It took my dogs few months, for me start seeing the results of raw feeding. I think you are doing it the right way. Just be patience.


----------



## Liz (Sep 27, 2010)

When you first start you are really feeding a very lean diet as you increase variety you will be increasing fats and their coat will soften and shine and their skin will improve also. Pork will help when he is ready, and some dogs need even more fat. My collies get extra fat when I have very lean meats for them due to their long coats. We only feed meat, bone and organ.


----------



## Roo (Oct 17, 2010)

If you're feeding fatty fish/fish oil, beef liver, and egg yoke, you're giving foods with fairly high amounts of vitamin D. I agree with Naturalfeddogs I would supplement with a good quality fish oil and consider also possibly adding a couple spoonfuls of coconut oil weekly to help with the coat condition. Also adding a little more raw fat, as Liz suggested as the dog adjusts more to the diet and you feed more variety of meats with a higher fat content should help with the coat condition too.

While "detox" per say isn't scientifically proven one way or another, when a significant change in diet is made, there is going to be changes to the body positive or negative overtime, this has been proven. I've had a vet nutritionist tell me it can take up to 1.5-2 months for a dog to fully adjust to a different brand of kibble (including reflective changes in coat, skin etc.), so imagine the possible time it could take for a dog to adjust to a diet change even more different. 

From personal experience, one of my dogs (my 9yr beagle mix) experienced weird cycles of dandruff, and dry/dull coat even after 4 months into raw, I was beginning to doubt the switch and was upset because so many other raw fed dogs had these gorgeous coats. At around 5-6 months on raw, his coat condition changed again, the weird cycles stopped and his coat became very soft and super shiny, more so than when he was on the considered higher quality kibbles, and has remained so ever since (no changes were made to the diet that would reflect the sudden change except longer time on the diet), his body may have just still been adjusting. Not all changes from diet can be seen or experienced immediately, diet is not like a drug that can be a quick fix, it can take time.


----------



## BeagleCountry (Jan 20, 2012)

The general guide for Prey model Raw is 80% muscle meat, 10% bone, 5% liver, 5% other organs. This is based on 2-4% of the ideal weight of your dog.
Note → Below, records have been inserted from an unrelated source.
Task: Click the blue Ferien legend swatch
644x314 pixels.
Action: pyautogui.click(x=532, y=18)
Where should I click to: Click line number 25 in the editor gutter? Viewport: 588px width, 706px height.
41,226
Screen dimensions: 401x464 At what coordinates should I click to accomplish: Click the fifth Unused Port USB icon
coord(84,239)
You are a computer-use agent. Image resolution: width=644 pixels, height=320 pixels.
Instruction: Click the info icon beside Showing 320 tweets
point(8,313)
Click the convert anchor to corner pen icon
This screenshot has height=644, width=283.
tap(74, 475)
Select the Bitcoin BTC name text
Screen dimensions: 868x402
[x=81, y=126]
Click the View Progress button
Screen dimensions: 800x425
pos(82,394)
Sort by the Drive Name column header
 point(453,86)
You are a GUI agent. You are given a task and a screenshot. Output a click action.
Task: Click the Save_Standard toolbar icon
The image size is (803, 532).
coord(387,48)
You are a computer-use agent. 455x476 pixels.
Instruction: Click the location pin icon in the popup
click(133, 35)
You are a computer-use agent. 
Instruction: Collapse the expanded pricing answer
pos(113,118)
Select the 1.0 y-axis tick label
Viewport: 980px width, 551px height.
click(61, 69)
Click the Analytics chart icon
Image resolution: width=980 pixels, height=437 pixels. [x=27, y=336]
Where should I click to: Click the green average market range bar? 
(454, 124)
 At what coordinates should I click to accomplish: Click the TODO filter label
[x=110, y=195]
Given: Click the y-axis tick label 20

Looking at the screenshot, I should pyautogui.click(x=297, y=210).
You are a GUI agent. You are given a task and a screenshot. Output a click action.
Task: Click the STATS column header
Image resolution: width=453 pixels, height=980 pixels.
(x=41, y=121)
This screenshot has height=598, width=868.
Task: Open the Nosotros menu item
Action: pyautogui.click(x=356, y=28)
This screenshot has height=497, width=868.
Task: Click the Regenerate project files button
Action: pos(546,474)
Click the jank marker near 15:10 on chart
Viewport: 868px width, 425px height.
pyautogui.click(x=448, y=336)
For raw feeding gizzards are considered a muscle meat, not an organ. They are not overly nutritious so do not make them a large part of the meat portion. Beef heart is one of the most nutritious meats that can be fed. 

For BARF include a larger variety of vegetables such as greens, kale, broccoli, carrots, almost anything you find in the vegetable section of the store. If your dog has a thyroid problem limit cruciferous vegetables. They are also known to cause gas. Dogs have no natural need for vegetables. They must be pre-processed for them to be digested. This can be done in a food processor or by lightly cooking. Pour all liquid into the bowl to maintain the nutrients. This is referred to as veggie slop.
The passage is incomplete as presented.